A GOOD performance against Dublin, so all is right in the football world in Cork. Or is it?
Did that encouraging performance prove that Cork football is on the right track to return to a position of being truly competitive in the hunt for the Sam Maguire Cup? Or did it merely paper over the many cracks we know exist in Cork football?
Bottom line, all is not right with Cork football. Far from it, but all the fault cannot be laid at the feet of the present senior team. The underage teams are a big problem because not only are they nowhere near winning titles. The gap between Cork and Kerry at minor and U20 levels has grown alarmingly in recent seasons. Expect this topic to be raised at the next county committee meeting on Tuesday, July 1st, when the conversation will centre around Cork football.
Let’s start right at the bottom of the ladder: the underage system in Cork. The old Bórd na nÓg system that produced numerous All-Ireland minor titles was first changed when a new minor board was set up to cater solely for the minor grade in the early 1990s. The idea was to stop the drop-out of players from the association in that vulnerable age group. The premier minor grade for the best clubs came into being. The result? The All-Ireland titles began to run dry. Twenty years later the new Rebel Óg system was set up, changing the old divisional boundaries that still exist at adult level. Clubs could cross borders, play teams from anywhere in the county in championships and league. Variety they called it. Result? A total loss of the old traditional rivalry between clubs that had sustained Cork’s underage standards for many years.
The new Rebel Óg may have led to an upsurge in playing numbers but it has knocked the competitive edge out of the championships and that has proved disastrous at inter-county minor level. Maybe somebody at the meeting on July 1st will explain why Cork city, which contains most of the premier 1 clubs, didn’t have a single player on the Cork minor panel this season? Rebel Óg must be reformed and restructured to bring back the great rivalry that once existed between clubs, a rivalry that definitely raised standards all round.
The biggest issue facing the delegates at the meeting on Tuesday will be the controversial development squads which were set up to identify and develop the best young footballers in the county from U14 upwards.
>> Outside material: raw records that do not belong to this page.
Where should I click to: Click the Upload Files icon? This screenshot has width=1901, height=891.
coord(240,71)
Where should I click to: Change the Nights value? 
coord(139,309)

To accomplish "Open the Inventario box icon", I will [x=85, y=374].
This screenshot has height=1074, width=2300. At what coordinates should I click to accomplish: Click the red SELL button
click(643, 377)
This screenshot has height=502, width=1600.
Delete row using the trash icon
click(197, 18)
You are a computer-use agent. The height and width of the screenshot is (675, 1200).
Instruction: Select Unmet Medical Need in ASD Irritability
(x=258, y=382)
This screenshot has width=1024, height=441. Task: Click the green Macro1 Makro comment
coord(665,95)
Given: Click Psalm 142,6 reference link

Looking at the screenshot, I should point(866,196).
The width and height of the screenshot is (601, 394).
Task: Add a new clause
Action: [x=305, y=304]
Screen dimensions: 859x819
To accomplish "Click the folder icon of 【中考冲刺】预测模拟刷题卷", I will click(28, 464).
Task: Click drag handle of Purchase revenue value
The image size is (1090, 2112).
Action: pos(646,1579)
There is now general agreement that the squads are a failure, not producing winning teams, yet no effort is being made to change that flawed system.
Young players are not allowed to play with their clubs, as squad training takes priority. How can young players develop properly if they are not playing games with their clubs? The amount of travelling involved for parents and their sons under the squad system is daunting and the amount of time involved in training is unacceptable for young players.
So, if the squads are to be done away with, what would replace them? The answer is simple: concentrate on the second level schools, especially developing a handful of those schools as hubs for potential county minor and U20 players. That is the system that has been so successful in Kerry and we need only look at Cork schools’ abysmal record in the Corn Uí Mhuirí competition to realise that it is in the schools that the real gap is opening up between Cork and Kerry.
Let’s hope the powers-that-be allow a frank and open discussion on Cork football at the meeting on July 1st, but the very fact that none of our present Cork football managers will be present at the meeting doesn’t exactly send out a positive vibe. Let’s hope, for the sake of Cork football, that we’re wrong.